Los partidos deben abrir el juego. Las encuestas, como dice Lily Pérez en su columna, sirven para dos cosas, una de ellas –quizá la más importante– es para trabajar con sus resultados y mejorar el accionar si el juicio ciudadano así lo requiere.


Hace unos días, una medición mostró que los partidos, que siempre han logrado inscribir a una parte ínfima de la población chilena, han caído aún más en la aprobación ciudadana y cada vez son menos los que se sienten identificados absolutamente con un color político.

El mensaje es directo y al mentón. Existe un mundo de independientes que hoy, ya sean ciudadanos de izquierda, centro o derecha, combinan ideas y se proyectan sin prejuicios, buscando las mejores recetas para construir una sociedad. Esto, gústenos o no, es realidad.

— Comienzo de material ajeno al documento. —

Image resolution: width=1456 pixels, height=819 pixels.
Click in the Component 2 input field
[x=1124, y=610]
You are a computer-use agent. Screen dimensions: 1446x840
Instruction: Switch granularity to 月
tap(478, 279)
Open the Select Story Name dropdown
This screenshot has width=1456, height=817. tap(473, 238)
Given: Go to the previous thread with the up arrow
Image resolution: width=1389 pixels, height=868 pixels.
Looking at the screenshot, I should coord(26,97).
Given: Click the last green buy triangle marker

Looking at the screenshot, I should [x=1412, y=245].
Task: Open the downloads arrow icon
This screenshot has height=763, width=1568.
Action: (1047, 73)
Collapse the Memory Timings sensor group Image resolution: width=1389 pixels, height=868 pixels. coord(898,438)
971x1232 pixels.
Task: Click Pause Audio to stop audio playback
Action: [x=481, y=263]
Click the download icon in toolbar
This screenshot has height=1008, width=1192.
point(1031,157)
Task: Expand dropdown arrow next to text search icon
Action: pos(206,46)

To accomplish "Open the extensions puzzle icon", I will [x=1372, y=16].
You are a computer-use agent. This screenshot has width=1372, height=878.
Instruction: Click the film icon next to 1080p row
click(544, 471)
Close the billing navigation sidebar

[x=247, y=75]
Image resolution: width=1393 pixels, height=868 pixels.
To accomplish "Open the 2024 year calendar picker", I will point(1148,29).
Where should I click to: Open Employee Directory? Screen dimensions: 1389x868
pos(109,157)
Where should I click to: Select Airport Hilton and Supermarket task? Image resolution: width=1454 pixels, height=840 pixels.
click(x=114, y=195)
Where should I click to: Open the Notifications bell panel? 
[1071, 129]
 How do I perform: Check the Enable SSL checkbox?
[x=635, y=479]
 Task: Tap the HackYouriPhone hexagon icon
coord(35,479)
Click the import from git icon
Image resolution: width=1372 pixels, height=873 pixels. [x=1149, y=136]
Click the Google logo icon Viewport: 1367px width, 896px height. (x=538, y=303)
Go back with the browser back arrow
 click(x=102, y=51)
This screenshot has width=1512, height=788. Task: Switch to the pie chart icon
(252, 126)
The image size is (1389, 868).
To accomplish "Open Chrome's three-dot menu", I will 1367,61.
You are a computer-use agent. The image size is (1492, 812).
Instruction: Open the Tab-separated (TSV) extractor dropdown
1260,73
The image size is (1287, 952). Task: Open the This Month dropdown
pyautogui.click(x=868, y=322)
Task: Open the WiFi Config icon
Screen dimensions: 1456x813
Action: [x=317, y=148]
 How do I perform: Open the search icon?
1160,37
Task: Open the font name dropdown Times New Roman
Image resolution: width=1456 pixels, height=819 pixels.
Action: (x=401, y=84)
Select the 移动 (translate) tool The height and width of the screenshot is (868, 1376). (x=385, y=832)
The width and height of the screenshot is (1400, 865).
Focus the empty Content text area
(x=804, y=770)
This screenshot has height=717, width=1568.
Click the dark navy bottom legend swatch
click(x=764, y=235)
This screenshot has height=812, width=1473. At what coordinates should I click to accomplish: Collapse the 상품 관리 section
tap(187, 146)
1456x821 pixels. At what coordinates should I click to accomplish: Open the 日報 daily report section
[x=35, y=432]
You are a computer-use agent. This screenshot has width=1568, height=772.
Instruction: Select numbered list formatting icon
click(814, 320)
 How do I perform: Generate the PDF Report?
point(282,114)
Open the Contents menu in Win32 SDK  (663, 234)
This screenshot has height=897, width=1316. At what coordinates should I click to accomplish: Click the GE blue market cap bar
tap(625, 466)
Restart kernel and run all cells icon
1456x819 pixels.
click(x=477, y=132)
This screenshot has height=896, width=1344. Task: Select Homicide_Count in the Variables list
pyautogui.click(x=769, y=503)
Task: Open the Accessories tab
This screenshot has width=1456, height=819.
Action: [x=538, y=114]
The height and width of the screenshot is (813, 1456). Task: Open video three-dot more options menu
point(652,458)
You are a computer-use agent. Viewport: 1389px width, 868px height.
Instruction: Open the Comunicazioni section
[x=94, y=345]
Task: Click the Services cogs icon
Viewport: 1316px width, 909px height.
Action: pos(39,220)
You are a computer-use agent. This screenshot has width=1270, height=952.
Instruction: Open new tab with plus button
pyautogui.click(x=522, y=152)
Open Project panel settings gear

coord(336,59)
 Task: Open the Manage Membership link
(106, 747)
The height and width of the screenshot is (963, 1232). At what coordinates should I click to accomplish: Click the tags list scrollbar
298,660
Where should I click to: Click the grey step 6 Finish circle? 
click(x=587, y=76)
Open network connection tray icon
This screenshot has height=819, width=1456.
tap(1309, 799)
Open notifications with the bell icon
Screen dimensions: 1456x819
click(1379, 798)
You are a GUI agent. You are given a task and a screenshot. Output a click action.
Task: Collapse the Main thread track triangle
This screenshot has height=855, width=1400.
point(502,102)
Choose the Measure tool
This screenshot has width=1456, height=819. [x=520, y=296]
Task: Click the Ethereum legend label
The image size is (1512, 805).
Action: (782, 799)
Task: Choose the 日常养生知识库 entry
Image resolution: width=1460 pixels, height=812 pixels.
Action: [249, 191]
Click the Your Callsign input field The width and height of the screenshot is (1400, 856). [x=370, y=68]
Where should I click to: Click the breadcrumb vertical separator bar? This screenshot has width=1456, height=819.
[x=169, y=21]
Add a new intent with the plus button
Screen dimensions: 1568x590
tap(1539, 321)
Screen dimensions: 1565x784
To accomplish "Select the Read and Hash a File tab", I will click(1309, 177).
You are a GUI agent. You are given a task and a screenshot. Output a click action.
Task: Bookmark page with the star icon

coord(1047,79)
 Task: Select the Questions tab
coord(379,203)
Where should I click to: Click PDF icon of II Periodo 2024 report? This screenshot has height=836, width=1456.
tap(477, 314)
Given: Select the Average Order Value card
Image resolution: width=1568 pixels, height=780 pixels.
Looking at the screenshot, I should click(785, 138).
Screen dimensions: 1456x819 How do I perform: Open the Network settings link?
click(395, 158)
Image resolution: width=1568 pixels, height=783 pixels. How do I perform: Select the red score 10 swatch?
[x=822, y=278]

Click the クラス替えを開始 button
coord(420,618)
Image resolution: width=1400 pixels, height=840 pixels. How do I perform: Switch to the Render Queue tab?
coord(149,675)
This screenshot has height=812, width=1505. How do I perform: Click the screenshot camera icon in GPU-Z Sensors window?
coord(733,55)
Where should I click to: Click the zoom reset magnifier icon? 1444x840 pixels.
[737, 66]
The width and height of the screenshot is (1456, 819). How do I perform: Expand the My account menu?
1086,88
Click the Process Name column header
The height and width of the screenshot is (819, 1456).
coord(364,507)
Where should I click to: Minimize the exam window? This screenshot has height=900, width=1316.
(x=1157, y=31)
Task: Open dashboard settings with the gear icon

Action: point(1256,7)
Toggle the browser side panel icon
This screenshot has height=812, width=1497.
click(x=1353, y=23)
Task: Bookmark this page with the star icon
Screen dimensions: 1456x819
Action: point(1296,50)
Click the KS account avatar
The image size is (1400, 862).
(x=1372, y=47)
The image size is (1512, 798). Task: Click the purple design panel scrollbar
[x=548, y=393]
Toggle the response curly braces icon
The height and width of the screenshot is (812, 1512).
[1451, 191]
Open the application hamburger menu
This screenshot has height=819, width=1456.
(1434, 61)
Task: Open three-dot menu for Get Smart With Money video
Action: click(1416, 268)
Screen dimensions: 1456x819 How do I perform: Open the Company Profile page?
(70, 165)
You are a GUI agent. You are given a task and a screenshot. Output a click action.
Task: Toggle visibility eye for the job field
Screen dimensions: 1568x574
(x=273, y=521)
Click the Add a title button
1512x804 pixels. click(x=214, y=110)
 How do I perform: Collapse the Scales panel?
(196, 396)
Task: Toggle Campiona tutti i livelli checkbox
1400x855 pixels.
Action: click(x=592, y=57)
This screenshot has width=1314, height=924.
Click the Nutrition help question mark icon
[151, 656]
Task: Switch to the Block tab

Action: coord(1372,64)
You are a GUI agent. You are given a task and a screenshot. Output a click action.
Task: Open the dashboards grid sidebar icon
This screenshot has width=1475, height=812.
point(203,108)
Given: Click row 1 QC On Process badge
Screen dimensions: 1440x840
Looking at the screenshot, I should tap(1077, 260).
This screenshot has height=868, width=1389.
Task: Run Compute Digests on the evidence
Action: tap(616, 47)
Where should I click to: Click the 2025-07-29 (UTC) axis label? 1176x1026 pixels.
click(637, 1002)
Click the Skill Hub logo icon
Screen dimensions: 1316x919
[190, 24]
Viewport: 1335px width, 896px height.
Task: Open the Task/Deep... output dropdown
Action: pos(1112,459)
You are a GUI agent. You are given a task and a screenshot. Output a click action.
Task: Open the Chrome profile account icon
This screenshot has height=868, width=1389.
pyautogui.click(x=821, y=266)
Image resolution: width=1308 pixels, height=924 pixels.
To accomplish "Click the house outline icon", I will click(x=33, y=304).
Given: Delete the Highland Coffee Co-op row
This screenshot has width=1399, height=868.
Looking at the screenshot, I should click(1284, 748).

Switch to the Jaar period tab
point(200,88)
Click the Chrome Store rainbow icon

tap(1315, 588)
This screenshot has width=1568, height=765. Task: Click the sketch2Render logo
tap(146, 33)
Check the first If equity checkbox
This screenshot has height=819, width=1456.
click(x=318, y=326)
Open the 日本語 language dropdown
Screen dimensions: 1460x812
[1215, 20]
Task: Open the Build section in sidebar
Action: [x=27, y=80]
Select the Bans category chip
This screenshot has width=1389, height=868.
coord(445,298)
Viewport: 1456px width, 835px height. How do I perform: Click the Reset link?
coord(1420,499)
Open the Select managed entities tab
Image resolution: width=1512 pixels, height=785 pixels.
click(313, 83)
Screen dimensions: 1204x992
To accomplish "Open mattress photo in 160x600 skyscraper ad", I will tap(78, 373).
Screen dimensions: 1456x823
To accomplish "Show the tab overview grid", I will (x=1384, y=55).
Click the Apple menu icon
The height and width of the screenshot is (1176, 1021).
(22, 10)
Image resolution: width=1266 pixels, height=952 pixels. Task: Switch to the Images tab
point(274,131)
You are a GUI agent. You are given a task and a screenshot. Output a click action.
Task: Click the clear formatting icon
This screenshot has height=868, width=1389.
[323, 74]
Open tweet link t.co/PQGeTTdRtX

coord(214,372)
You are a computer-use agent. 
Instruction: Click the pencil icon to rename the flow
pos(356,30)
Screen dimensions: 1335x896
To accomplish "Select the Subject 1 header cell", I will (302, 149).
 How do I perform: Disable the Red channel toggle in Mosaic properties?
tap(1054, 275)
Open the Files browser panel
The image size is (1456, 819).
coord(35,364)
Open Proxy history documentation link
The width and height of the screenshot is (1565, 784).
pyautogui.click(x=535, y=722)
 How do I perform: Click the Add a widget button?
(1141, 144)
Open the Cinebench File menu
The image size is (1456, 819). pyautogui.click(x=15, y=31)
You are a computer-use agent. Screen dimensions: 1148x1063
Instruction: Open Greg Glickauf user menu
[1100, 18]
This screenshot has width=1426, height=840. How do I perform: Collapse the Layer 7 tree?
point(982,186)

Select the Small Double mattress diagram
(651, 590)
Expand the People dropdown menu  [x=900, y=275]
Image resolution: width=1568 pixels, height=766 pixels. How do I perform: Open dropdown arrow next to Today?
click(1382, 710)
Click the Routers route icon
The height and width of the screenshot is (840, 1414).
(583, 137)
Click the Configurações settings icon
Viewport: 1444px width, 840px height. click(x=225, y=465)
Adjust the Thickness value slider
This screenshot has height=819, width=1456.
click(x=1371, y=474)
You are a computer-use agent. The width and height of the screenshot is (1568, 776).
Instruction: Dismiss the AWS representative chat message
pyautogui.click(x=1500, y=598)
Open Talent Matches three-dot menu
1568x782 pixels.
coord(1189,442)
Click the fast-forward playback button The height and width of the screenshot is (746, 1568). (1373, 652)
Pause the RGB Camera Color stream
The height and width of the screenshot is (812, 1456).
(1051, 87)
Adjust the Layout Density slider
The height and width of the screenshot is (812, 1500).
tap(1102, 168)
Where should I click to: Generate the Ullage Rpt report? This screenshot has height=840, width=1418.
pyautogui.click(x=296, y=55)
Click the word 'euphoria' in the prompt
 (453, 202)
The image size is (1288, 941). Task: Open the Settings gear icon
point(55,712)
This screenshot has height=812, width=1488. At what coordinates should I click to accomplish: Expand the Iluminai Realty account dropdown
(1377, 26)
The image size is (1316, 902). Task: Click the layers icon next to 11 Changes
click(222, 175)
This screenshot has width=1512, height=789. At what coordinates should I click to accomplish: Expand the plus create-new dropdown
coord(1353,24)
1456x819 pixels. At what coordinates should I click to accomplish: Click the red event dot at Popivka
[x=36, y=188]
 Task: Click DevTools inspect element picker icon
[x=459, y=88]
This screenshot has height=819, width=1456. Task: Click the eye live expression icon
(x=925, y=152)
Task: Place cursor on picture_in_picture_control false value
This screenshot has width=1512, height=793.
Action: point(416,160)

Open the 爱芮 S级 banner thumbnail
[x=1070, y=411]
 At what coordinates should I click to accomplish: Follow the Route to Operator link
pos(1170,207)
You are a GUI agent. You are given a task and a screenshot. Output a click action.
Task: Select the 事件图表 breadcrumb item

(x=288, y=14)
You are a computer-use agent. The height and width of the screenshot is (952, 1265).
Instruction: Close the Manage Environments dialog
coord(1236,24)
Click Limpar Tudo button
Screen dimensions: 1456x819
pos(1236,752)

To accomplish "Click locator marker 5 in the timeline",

Menos inscritos en los registros electorales y en los partidos, más librepensadores y, una gran mayoría, entregada en cuerpo y alma a la cultura del entretenimiento, la farándula o el deporte. Otros consumidos por el consumo. Pero también una sociedad rica en diversidad, llena de ideas, ganas, deseos de surgir, crítica, intelectualmente activa, consumiendo cultura hasta en la cuneta y dispuesta a movilizarse y, hoy especialmente, abierta a entender los reclamos de los otros.

Todos ellos conforman nuestra sociedad. Los complacidos, los autocomplacientes y los que quieren que se los complazca. Son aymarás, mapuche y pascuenses, chilenos de la ciudad y del campo, pobres y ricos, jóvenes, adultos y ancianos, niños, profesionales y empleados, hombres, mujeres, niñas, niños. Nadie sobra. Todos tienen cabida. Por eso, más que nunca, resulta fundamental integrarlos en el gran debate, dejarlos que ocupen los puestos que les corresponden y hacerlos participar del juego.

Todos han mencionado el caso del socialista Mahmud Aleuy, cuyo nombre fue rechazado por el Senado para integrar el directorio de TVN, pero poco se habló del DC Edmundo Pérez Yoma, hijo de un ex vicepresidente de la República, ex ministro y ex cónsul en Bolivia, con múltiples cargos en los años que la Concertación lleva en el Gobierno, hábil para todo, incluso para la televisión.

Tanto él, como el otro candidato, fueron escogidos por sus partidos y, curiosamente rechazados por políticos, algunos de su misma colectividad, como fue el caso del socialista Alejandro Navarro y el DC Adolfo Zaldívar, a quien hoy amenazan con las penas del infierno.

Abrir el juego, permitir que al directorio de TVN llegue gente ajena a los partidos pero en sintonía con la sociedad, cultural y políticamente, es la tarea que debe aunar hoy a aquellos que creen en la libertad de pensamiento, buscan una sociedad pluralista y pretenden mejorar el ejercicio de la democracia.

Chile no termina en los tribunales de disciplina. Nuestra cultura menos.